### KUTIPAN

———

Konsekuensi bila ditangkap lebih rendah daripada keuntungan
korupsi : saat tertangkap bisa menyuap penegak hukum sehingga dibebaskan atau
setidaknya diringankan hukumannya. Rumus: Keuntungan korupsi > kerugian bila
tertangkap.
8.
Budaya permisif/serba membolehkan; tidakmau tahu :
menganggap biasa bila ada korupsi, karena sering terjadi. Tidak perduli orang
lain, asal kepentingannya sendiri terlindungi.
9.
Gagalnya pendidikan agama dan etika : ada benarnya
pendapat Franz Magnis Suseno bahwa agama telah gagal menjadi pembendung
moral bangsa dalam mencegah korupsi karena perilaku masyarakat yang memeluk
agama itu sendiri. Pemeluk agama menganggap agama hanya berkutat pada masalah
bagaimana cara beribadah saja. Sehingga agama nyaris tidak berfungsi
dalam memainkan peran sosial. Menurut Franz, sebenarnya agama bisa
memainkan peran yang besar dibandingkan insttusi lainnya. Karena adanya ikatan
emosional antara agama dan pemeluk agama tersebut jadi agama bisa menyadarkan
umatnya bahwa korupsi dapat memberikan dampak yang sangat buruk baik bagi
dirinya maupun orang lain.
Ada
beberapa sebab terjadinya praktek korupsi. Singh (1974) menemukan dalam
penelitiannya bahwa penyebab terjadinya tindak pidana korupsi di India adalah
kelemahan moral (41,3%), tekanan ekonomi (23,8%), hambatan struktur
administrasi (17,2 %), hambatan struktur sosial (7,08 %). Sementara itu Merican
(1971) menyatakan sebab-sebab
terjadinya tindak pidana korupsi adalah
sebagai berikut :
a. Peninggalan
pemerintahan kolonial.

———

### SOAL LATIHAN 1
Kutiplah bagian kutipan tentang penyebab korupsi di atas, mulai dari kata-kata "Konsekuensi bila ditangkap" dan berhenti setelah kata-kata "kepentingannya sendiri terlindungi.".

———

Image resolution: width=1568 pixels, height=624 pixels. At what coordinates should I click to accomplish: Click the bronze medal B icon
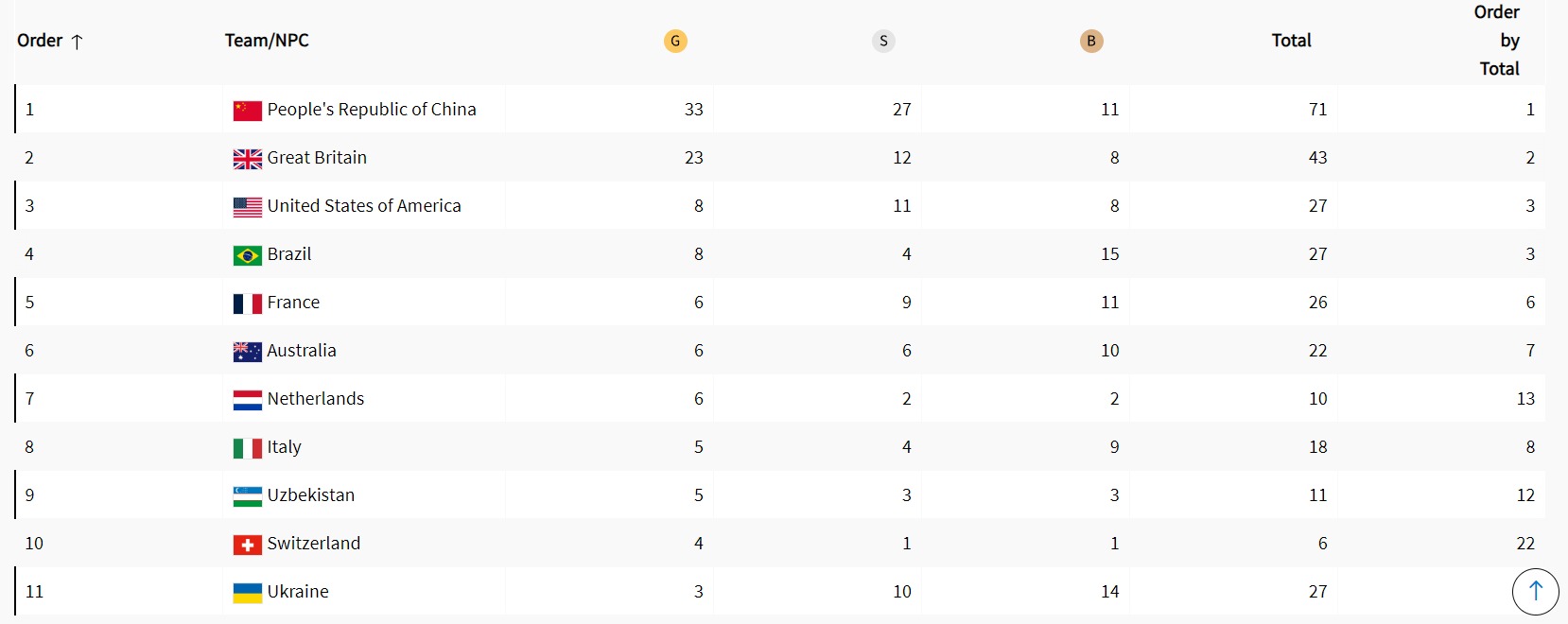[1091, 41]

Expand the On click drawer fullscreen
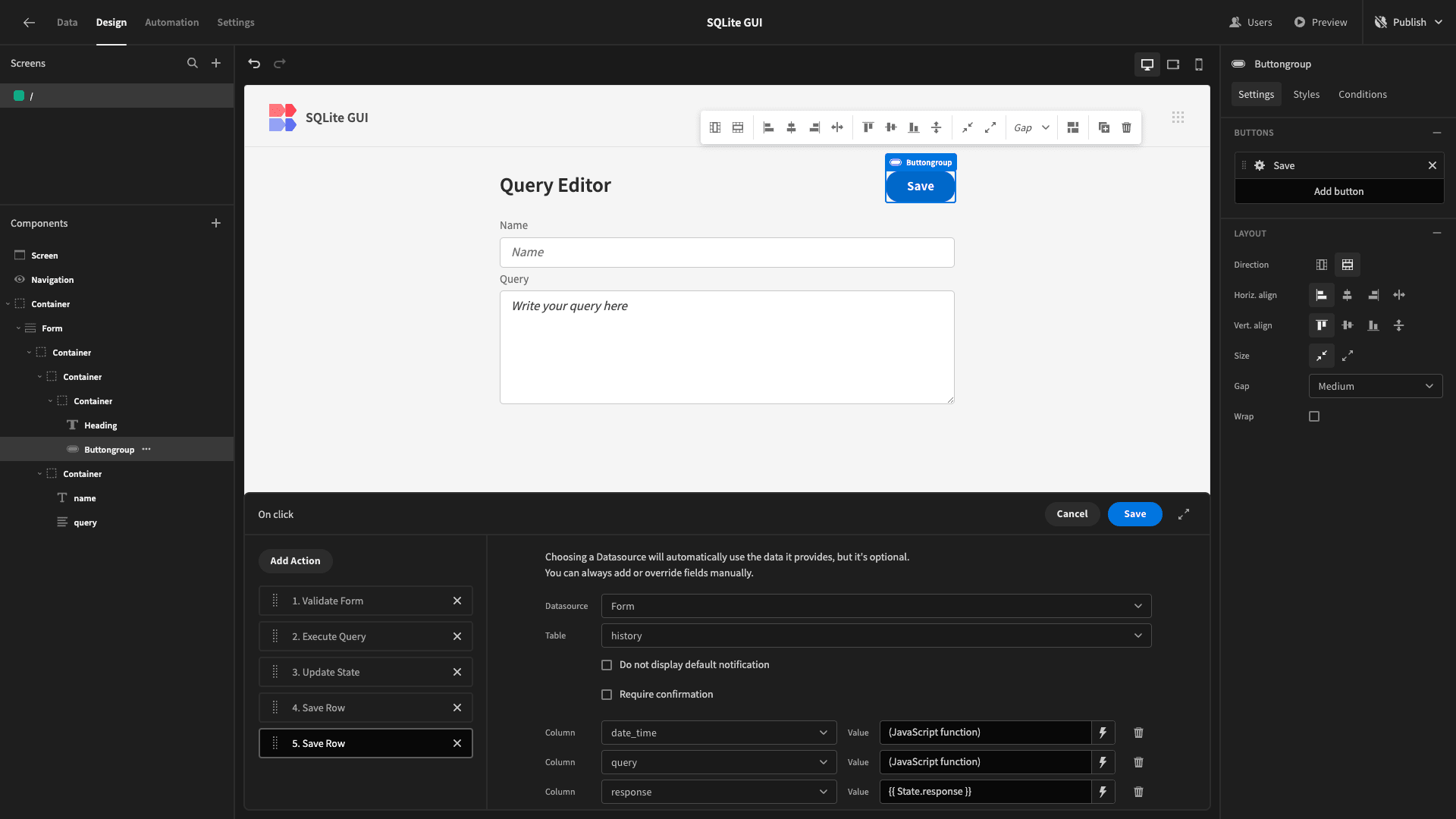(x=1184, y=514)
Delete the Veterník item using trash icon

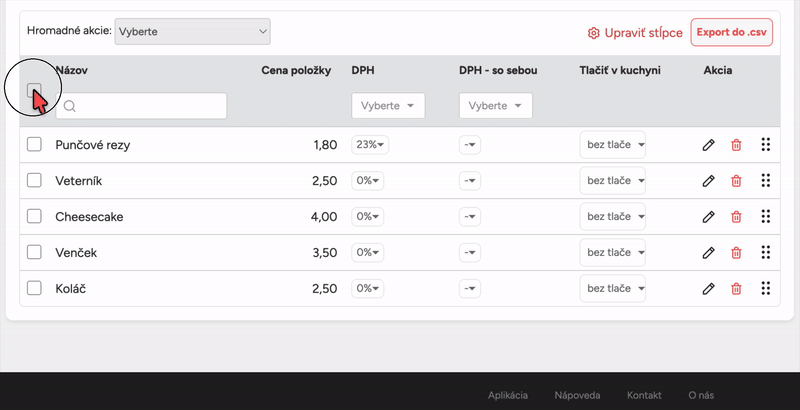736,181
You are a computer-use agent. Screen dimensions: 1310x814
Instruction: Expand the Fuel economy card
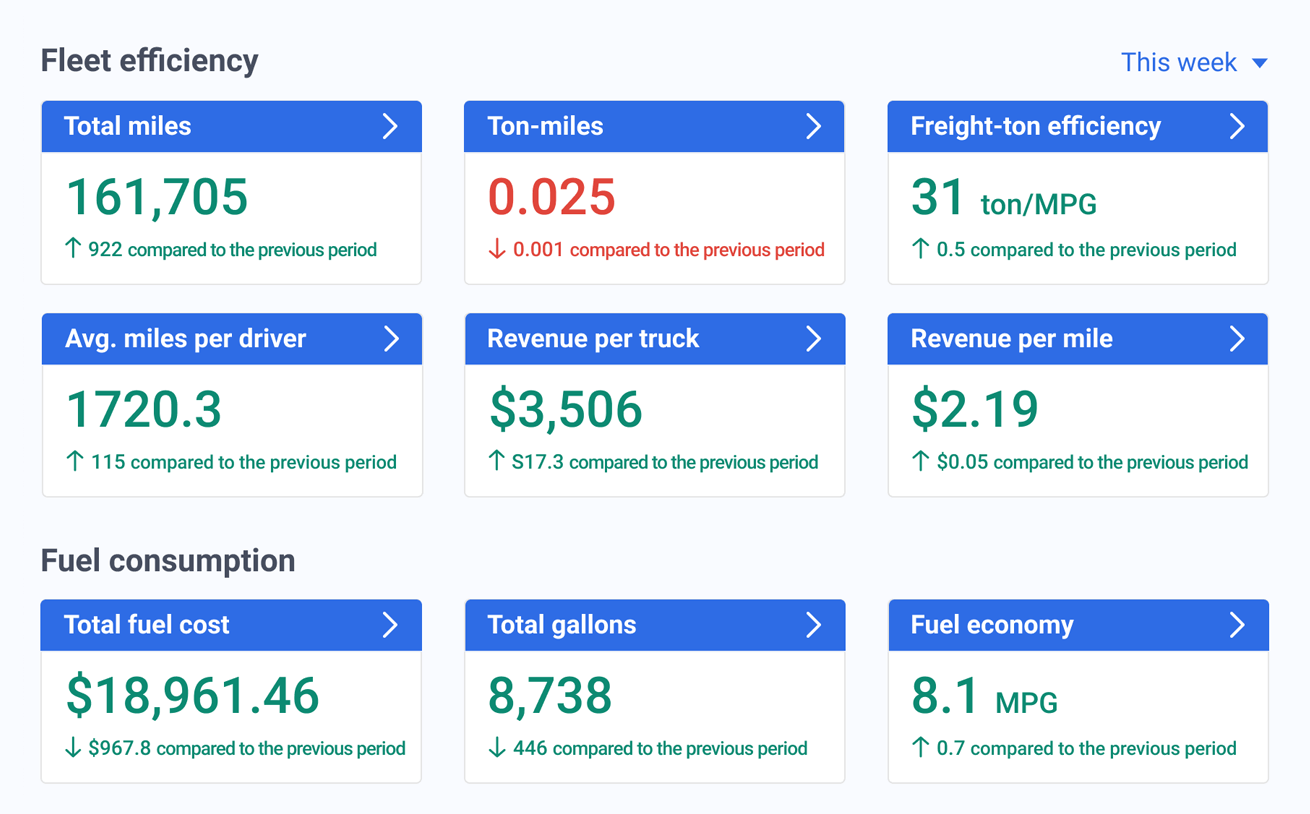tap(1237, 625)
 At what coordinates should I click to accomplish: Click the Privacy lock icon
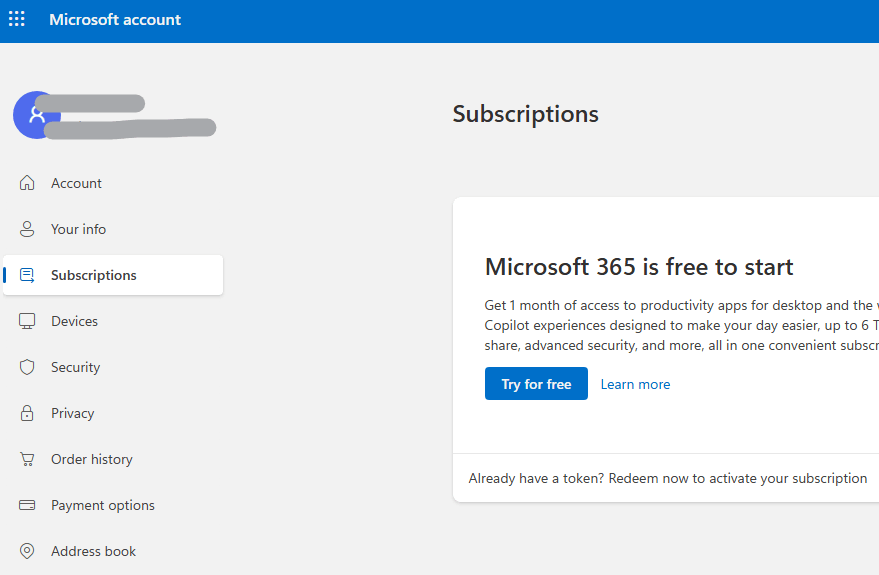28,413
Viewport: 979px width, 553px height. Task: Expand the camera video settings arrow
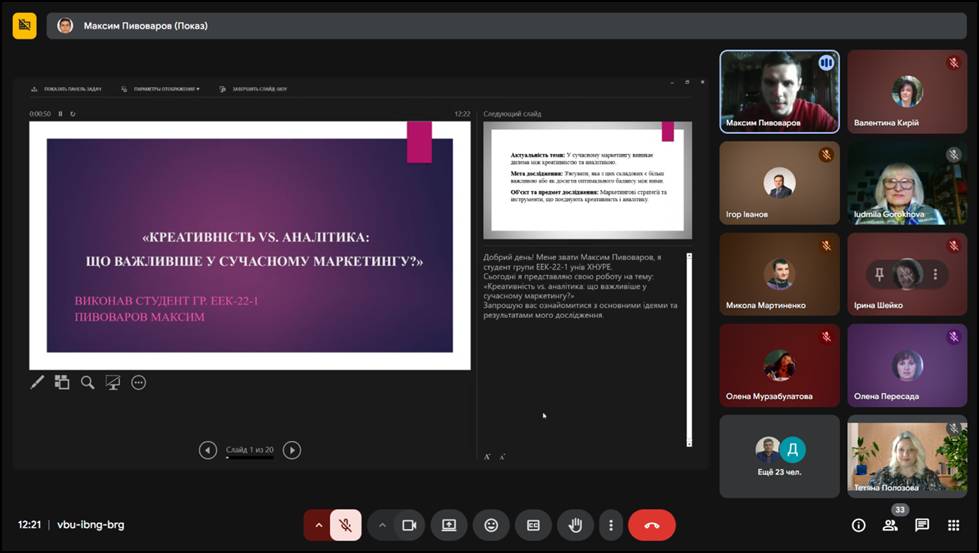pyautogui.click(x=382, y=525)
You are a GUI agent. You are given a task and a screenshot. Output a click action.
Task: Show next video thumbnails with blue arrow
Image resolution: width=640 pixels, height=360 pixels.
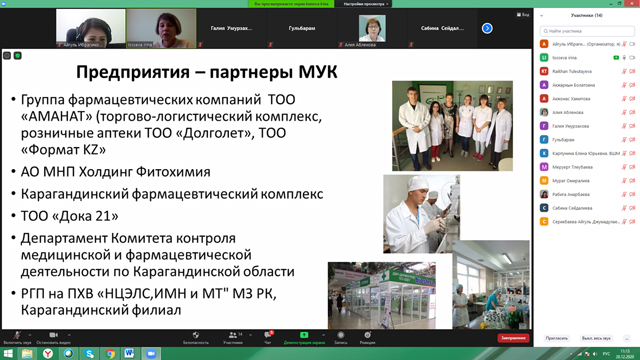point(487,28)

———

### SOAL LATIHAN 2
Berapa baris dalam daftar di atas yang memuat kata "video"? Perhatikan perbedaan huruf besar dan kecil, lalu tuliskan angkanya saja.

### JAWABAN LATIHAN 1
Konsekuensi bila ditangkap lebih rendah daripada keuntungan
korupsi : saat tertangkap bisa menyuap penegak hukum sehingga dibebaskan atau
setidaknya diringankan hukumannya. Rumus: Keuntungan korupsi > kerugian bila
tertangkap.
8.
Budaya permisif/serba membolehkan; tidakmau tahu :
menganggap biasa bila ada korupsi, karena sering terjadi. Tidak perduli orang
lain, asal kepentingannya sendiri terlindungi.

### JAWABAN LATIHAN 2
2